Anti-cuts campaigners in Barnet were celebrating a breakthrough after the Tory-run north London council decided to keep its waste, recycling and street cleaning services in-house.
The decision last Thursday not to privatise “street scene” services has boosted activists.
John Burgess and Helen Davies, secretary and chair of the Barnet branch of the Unison union, spoke to Socialist Worker (pc).
John said the decision “marks the end” of a wave of outsourcing announced in 2015.
He said the threat to children’s centres, family and adult social work, and street scene services have “all gone away”.
Just three months ago street scene workers were gearing up to strike against privatisation.
The Tory council has pushed the idea that local authorities should not run services, but commission private firms to do so.
Helen said, “We’ve had everything stacked against us, but we’ve worked hard with the trades council and Barnet Alliance for Public Services.
“We kept the pressure up and didn’t back off.”

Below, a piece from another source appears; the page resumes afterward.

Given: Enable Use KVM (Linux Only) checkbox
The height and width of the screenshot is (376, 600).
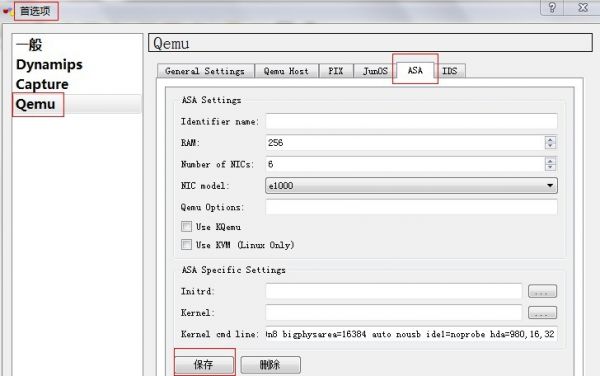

There have been several waves of outsourcing, each met with strikes. Helen said solidarity from other trade unionists during those strikes “helped massively”.
“The commissioning council’s arguments have been exposed,” she said.

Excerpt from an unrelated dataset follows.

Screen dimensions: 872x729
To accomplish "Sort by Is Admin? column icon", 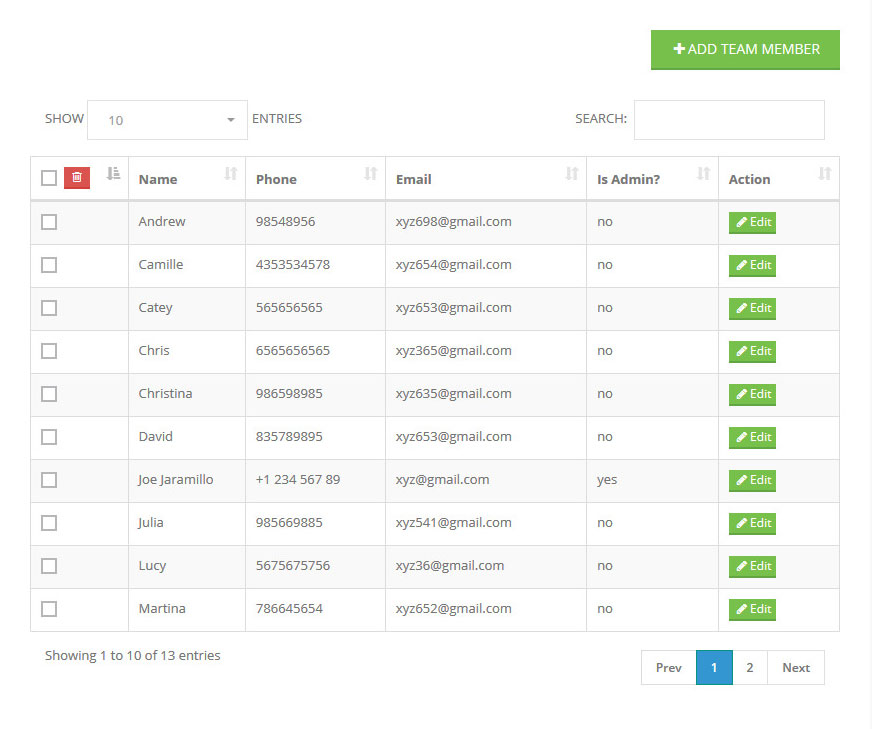I will pos(703,174).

John said that more money was being spent on agency staff and consultants than the council promised.
“They spent £7.7 million on agencies and consultants in 2011 before the outsourcing.
“This year it was just under £20 million on agencies and consultants.”
He added, “Our next task is to tackle the contractors.”
John argued that while it’s “not the end of our battle” it is a lesson to “keep believing and keep organising”.